Pick out and copy every line in the rows below that contains the word "header", matching case exactly.

***** DATA

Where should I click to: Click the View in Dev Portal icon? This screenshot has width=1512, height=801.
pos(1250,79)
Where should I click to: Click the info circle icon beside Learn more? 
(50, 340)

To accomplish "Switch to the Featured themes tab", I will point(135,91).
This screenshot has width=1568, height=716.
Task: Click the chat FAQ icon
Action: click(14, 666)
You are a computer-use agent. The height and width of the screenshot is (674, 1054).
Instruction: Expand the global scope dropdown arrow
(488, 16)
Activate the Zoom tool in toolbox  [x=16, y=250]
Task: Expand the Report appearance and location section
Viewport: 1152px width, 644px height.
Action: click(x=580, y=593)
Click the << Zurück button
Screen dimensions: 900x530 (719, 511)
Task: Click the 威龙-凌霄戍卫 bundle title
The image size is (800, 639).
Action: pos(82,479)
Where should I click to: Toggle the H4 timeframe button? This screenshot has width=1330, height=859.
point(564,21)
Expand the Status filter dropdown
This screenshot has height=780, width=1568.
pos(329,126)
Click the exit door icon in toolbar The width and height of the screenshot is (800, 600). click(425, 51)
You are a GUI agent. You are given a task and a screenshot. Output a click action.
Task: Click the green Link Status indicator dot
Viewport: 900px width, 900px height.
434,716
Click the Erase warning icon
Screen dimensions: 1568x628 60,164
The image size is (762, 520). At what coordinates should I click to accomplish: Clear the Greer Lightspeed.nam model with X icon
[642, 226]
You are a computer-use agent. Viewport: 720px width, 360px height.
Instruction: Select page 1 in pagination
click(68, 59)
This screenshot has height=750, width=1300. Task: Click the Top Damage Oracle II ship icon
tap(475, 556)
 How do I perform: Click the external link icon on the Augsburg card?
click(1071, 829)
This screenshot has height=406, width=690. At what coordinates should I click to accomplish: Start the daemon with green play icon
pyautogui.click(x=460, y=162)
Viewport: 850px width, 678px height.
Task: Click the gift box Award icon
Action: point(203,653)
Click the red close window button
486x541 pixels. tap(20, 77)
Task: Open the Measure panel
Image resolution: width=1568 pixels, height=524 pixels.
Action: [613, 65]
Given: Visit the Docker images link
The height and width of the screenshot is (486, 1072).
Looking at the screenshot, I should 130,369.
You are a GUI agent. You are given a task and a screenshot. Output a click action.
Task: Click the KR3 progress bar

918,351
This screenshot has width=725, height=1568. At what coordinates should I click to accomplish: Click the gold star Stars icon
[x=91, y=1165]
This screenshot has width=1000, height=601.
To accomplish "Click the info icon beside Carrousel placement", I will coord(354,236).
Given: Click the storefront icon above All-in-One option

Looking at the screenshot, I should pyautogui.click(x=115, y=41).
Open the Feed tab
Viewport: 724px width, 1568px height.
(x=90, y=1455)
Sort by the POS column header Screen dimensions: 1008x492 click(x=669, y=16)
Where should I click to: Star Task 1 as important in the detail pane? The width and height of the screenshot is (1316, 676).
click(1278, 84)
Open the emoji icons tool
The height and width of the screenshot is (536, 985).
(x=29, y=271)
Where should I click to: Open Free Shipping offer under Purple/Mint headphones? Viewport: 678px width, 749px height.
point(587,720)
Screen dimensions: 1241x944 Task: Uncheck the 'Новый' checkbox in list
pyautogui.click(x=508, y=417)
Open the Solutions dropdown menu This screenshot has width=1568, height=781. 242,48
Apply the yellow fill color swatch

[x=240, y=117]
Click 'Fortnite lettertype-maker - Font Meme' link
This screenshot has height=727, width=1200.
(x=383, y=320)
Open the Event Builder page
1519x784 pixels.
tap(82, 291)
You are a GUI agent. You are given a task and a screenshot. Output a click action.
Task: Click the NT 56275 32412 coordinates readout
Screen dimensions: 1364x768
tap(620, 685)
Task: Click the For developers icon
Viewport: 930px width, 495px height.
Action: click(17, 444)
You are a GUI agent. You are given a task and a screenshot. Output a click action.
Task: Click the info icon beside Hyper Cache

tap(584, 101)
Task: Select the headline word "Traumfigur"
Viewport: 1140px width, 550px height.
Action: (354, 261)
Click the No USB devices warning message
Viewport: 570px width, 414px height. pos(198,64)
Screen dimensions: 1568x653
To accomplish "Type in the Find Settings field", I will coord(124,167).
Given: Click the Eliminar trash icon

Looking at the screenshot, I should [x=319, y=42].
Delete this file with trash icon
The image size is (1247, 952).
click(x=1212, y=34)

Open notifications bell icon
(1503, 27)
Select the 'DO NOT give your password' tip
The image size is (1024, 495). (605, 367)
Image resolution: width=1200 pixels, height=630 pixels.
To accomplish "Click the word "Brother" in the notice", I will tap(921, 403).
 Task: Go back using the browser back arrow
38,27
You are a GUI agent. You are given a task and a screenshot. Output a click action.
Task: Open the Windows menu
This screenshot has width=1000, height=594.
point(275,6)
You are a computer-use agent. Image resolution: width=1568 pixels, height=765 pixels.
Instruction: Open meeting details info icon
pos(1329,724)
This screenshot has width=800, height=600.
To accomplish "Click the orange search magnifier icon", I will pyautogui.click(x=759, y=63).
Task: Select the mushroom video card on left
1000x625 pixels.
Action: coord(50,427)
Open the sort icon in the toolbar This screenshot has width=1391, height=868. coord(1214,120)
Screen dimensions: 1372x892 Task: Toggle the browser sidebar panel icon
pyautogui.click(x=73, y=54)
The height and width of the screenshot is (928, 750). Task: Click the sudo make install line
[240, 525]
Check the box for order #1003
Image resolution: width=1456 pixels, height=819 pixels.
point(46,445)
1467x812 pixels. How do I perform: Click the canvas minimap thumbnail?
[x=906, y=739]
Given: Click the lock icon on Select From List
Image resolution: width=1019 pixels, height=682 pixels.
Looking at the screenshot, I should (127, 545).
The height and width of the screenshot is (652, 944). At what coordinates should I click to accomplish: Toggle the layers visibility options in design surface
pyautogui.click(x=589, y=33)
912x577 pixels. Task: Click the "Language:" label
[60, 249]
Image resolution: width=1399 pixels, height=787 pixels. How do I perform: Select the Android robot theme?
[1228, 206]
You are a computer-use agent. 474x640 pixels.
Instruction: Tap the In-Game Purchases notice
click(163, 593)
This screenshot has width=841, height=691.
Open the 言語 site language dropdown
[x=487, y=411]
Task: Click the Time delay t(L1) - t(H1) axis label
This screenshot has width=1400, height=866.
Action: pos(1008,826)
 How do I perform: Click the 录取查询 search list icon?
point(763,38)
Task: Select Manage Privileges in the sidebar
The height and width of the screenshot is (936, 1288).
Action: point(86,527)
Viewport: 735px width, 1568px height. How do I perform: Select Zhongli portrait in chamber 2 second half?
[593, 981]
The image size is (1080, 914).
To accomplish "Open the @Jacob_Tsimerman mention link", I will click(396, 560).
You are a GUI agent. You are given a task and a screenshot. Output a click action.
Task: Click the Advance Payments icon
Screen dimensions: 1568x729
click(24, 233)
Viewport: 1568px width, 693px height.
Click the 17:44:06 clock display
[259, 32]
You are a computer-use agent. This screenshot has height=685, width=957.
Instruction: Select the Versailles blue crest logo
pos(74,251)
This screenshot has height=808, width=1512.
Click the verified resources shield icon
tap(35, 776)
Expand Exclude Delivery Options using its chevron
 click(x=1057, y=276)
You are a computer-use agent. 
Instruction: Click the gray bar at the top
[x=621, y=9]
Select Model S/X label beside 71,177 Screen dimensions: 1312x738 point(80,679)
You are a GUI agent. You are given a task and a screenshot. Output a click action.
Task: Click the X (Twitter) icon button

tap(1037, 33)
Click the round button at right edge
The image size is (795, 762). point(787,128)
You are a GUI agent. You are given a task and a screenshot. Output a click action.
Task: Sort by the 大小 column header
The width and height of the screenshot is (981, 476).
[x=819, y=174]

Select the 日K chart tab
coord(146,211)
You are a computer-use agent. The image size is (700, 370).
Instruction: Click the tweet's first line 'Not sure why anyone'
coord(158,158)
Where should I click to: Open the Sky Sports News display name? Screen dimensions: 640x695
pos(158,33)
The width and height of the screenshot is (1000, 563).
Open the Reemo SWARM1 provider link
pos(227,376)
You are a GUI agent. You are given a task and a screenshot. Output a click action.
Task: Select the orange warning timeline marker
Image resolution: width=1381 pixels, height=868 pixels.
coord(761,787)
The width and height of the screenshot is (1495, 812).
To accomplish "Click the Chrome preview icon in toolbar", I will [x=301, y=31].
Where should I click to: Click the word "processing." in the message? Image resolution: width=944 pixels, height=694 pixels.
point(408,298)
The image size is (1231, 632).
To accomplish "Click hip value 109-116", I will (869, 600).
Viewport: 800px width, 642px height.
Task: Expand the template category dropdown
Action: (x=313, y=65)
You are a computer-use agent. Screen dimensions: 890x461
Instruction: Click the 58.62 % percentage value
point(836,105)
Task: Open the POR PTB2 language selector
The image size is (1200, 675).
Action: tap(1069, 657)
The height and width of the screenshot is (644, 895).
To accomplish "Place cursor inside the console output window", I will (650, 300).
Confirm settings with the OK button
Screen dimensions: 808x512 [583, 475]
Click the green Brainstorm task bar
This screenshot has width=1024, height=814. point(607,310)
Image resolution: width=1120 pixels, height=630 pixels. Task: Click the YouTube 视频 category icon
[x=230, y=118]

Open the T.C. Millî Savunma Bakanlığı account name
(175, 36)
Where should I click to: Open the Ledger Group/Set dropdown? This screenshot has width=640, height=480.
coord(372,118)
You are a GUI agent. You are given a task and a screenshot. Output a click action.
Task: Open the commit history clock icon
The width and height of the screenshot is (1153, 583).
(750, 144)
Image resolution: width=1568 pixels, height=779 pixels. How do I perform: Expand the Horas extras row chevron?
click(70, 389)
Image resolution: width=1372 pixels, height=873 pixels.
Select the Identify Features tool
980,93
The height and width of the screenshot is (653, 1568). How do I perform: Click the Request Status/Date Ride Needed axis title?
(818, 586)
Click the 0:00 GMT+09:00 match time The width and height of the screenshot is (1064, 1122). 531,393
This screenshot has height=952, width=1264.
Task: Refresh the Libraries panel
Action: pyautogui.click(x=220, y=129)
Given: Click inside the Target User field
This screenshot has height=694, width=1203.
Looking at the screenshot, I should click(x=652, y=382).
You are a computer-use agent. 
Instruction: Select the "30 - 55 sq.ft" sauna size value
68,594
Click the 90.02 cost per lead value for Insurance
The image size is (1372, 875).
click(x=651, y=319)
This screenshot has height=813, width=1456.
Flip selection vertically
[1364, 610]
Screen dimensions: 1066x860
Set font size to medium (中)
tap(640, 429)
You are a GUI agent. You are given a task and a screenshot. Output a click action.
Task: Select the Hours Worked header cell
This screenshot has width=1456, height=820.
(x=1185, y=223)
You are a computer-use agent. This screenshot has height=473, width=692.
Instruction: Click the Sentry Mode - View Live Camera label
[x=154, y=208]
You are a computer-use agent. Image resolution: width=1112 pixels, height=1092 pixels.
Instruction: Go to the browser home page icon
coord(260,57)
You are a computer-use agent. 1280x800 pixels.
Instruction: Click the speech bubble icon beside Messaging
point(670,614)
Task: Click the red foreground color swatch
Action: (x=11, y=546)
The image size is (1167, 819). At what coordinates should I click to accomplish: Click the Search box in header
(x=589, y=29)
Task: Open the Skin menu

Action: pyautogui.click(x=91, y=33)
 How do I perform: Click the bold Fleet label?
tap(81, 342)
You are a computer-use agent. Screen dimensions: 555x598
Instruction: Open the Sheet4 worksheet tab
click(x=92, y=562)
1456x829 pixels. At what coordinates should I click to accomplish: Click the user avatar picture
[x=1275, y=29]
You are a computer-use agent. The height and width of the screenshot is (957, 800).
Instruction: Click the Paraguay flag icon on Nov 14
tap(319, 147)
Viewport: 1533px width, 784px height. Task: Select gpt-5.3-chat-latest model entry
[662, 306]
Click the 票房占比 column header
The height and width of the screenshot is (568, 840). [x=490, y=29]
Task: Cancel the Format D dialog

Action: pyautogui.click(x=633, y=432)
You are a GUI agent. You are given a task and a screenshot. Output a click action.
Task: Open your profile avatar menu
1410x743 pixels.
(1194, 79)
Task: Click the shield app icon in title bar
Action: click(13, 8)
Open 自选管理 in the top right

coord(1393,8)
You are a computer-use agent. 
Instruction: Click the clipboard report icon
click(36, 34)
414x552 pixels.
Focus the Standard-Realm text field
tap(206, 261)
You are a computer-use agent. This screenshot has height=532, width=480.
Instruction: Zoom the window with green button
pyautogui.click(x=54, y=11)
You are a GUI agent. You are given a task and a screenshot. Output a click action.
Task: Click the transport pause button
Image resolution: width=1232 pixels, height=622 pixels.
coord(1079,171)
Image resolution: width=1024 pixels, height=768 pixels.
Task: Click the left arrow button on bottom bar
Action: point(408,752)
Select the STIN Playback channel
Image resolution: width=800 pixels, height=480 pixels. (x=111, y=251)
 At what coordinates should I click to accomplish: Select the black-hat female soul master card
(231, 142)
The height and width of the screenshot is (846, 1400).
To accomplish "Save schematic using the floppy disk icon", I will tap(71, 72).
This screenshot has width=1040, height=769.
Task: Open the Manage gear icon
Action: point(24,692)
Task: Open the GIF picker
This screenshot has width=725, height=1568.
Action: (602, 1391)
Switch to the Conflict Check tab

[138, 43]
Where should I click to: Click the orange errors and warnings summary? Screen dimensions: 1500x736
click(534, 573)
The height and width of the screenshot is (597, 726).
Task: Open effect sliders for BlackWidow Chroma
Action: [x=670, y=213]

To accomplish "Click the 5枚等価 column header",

**********

**ANSWER TO THIS EXERCISE:**
Sort by the POS column header Screen dimensions: 1008x492 click(x=669, y=16)
Task: Sort by the 大小 column header
Task: Select the Hours Worked header cell
The image size is (1167, 819). At what coordinates should I click to accomplish: Click the Search box in header
Click the 票房占比 column header
To accomplish "Click the 5枚等価 column header",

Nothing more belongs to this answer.